:: PROBLEM DETAILS ::
Below are records; reproduce exactly the lines from the one that has "The width and height of the screenshot is (1539, 405)." through the one that has "909x646 pixels.", ends included, and nothing more.

:: DATASET CONTENT ::
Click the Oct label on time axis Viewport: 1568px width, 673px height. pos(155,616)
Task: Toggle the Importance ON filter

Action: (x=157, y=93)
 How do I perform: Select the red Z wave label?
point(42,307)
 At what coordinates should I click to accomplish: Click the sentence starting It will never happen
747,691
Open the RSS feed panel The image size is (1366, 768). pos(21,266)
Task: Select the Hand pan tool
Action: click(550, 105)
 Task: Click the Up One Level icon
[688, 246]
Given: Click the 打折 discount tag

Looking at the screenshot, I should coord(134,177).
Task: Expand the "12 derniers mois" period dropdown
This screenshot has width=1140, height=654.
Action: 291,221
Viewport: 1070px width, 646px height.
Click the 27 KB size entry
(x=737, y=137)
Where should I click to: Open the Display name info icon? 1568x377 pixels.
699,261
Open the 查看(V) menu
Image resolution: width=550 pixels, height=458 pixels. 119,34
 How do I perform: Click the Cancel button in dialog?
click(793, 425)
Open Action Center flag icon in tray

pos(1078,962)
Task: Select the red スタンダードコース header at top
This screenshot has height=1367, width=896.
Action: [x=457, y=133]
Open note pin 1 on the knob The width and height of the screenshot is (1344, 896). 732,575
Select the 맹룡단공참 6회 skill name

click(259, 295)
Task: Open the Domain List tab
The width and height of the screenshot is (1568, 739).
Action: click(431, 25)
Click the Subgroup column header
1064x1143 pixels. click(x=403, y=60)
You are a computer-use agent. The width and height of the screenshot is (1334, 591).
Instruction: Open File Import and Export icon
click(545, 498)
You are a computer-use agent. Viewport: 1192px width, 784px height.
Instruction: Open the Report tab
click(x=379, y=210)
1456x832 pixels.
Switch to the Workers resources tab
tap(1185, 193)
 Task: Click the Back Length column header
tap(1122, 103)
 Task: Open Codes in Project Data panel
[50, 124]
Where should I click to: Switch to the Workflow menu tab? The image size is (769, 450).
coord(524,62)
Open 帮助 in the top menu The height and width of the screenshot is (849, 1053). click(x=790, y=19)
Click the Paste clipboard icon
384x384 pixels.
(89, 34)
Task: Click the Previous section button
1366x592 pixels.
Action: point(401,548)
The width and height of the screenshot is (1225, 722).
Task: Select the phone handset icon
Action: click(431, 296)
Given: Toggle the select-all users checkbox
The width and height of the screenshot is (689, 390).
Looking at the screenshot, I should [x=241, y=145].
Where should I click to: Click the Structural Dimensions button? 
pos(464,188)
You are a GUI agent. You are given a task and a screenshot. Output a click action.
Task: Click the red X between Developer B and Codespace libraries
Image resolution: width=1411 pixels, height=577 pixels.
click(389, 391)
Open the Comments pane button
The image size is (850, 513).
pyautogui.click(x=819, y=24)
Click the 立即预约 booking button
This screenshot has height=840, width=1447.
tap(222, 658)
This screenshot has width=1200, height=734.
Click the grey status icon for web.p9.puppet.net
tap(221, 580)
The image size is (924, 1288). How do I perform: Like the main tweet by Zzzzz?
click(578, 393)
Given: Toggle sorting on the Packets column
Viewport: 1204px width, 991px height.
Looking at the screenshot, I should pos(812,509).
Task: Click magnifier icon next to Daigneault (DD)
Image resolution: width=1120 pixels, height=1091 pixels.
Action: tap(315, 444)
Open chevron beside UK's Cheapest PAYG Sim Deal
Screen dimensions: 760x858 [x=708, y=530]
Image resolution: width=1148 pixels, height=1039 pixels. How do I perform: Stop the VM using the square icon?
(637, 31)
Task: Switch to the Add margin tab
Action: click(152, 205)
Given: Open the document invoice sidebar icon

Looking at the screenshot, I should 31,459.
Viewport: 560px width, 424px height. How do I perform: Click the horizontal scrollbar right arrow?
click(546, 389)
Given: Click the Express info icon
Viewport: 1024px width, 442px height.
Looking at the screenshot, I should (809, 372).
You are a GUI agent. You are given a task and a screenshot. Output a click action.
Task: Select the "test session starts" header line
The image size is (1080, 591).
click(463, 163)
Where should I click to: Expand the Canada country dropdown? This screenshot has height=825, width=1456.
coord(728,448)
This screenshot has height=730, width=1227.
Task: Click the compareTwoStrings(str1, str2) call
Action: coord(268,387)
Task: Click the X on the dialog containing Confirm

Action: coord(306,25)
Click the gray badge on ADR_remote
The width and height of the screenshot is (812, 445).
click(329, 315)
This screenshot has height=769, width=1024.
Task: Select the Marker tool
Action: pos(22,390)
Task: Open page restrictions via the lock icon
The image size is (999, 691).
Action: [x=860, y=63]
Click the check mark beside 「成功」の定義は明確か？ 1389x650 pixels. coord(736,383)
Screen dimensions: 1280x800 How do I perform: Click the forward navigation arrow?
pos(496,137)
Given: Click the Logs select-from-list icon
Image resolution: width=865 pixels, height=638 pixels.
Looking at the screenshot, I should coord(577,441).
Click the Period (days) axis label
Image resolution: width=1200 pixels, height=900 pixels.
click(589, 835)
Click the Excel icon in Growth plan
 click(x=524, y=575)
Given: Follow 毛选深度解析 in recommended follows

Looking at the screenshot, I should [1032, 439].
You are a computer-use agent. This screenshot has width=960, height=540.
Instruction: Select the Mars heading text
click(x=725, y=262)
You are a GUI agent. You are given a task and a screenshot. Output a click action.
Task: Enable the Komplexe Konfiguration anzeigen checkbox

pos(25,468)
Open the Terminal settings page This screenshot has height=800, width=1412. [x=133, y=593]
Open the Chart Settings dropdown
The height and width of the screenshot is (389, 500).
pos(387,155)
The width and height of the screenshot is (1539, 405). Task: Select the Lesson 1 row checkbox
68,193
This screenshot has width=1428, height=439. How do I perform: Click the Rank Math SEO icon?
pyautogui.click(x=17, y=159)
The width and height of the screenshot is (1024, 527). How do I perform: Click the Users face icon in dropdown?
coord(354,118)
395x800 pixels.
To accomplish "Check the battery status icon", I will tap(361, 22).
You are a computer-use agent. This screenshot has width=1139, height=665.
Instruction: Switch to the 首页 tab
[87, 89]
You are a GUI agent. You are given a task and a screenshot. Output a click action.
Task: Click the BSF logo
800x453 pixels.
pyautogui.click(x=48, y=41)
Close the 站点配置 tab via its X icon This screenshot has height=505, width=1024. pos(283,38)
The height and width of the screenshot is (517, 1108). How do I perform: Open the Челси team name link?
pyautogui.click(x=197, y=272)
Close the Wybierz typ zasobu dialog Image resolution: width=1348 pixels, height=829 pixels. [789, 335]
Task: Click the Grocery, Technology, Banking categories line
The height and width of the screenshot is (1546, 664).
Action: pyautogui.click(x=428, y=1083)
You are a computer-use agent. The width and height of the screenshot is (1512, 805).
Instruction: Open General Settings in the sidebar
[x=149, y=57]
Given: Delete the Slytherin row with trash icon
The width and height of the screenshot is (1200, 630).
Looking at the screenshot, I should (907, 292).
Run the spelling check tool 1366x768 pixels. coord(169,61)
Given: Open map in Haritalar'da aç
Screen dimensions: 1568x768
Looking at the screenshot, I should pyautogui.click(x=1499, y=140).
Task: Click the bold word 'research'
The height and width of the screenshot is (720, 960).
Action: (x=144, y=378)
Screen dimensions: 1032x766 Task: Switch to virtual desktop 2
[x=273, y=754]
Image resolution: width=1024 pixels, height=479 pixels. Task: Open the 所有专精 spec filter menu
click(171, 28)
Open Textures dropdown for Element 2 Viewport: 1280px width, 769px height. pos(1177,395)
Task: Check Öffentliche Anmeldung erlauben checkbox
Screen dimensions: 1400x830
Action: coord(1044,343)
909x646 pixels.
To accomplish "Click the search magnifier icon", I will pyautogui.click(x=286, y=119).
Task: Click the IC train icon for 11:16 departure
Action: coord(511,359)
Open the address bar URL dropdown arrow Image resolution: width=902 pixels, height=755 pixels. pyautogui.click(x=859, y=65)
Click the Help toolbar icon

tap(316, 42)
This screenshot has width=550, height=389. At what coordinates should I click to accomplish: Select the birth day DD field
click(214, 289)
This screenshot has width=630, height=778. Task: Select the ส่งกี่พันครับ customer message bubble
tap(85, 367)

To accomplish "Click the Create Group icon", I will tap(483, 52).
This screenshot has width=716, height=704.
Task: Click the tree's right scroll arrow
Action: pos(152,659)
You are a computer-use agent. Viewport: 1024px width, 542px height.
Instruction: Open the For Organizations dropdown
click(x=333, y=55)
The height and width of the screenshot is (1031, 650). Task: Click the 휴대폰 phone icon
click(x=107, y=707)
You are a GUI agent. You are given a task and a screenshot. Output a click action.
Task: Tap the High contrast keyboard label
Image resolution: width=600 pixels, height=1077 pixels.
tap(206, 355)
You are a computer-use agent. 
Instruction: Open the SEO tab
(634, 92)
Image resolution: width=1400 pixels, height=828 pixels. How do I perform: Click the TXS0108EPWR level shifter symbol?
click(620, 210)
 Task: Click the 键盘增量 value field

:: RESULT FOR THIS EXERCISE ::
The width and height of the screenshot is (1539, 405). Task: Select the Lesson 1 row checkbox
68,193
This screenshot has width=1428, height=439. How do I perform: Click the Rank Math SEO icon?
pyautogui.click(x=17, y=159)
The width and height of the screenshot is (1024, 527). How do I perform: Click the Users face icon in dropdown?
coord(354,118)
395x800 pixels.
To accomplish "Check the battery status icon", I will tap(361, 22).
You are a computer-use agent. This screenshot has width=1139, height=665.
Instruction: Switch to the 首页 tab
[87, 89]
You are a GUI agent. You are given a task and a screenshot. Output a click action.
Task: Click the BSF logo
800x453 pixels.
pyautogui.click(x=48, y=41)
Close the 站点配置 tab via its X icon This screenshot has height=505, width=1024. pos(283,38)
The height and width of the screenshot is (517, 1108). How do I perform: Open the Челси team name link?
pyautogui.click(x=197, y=272)
Close the Wybierz typ zasobu dialog Image resolution: width=1348 pixels, height=829 pixels. [789, 335]
Task: Click the Grocery, Technology, Banking categories line
The height and width of the screenshot is (1546, 664).
Action: pyautogui.click(x=428, y=1083)
You are a computer-use agent. The width and height of the screenshot is (1512, 805).
Instruction: Open General Settings in the sidebar
[x=149, y=57]
Given: Delete the Slytherin row with trash icon
The width and height of the screenshot is (1200, 630).
Looking at the screenshot, I should (907, 292).
Run the spelling check tool 1366x768 pixels. coord(169,61)
Given: Open map in Haritalar'da aç
Screen dimensions: 1568x768
Looking at the screenshot, I should pyautogui.click(x=1499, y=140).
Task: Click the bold word 'research'
The height and width of the screenshot is (720, 960).
Action: (x=144, y=378)
Screen dimensions: 1032x766 Task: Switch to virtual desktop 2
[x=273, y=754]
Image resolution: width=1024 pixels, height=479 pixels. Task: Open the 所有专精 spec filter menu
click(171, 28)
Open Textures dropdown for Element 2 Viewport: 1280px width, 769px height. pos(1177,395)
Task: Check Öffentliche Anmeldung erlauben checkbox
Screen dimensions: 1400x830
Action: coord(1044,343)
909x646 pixels.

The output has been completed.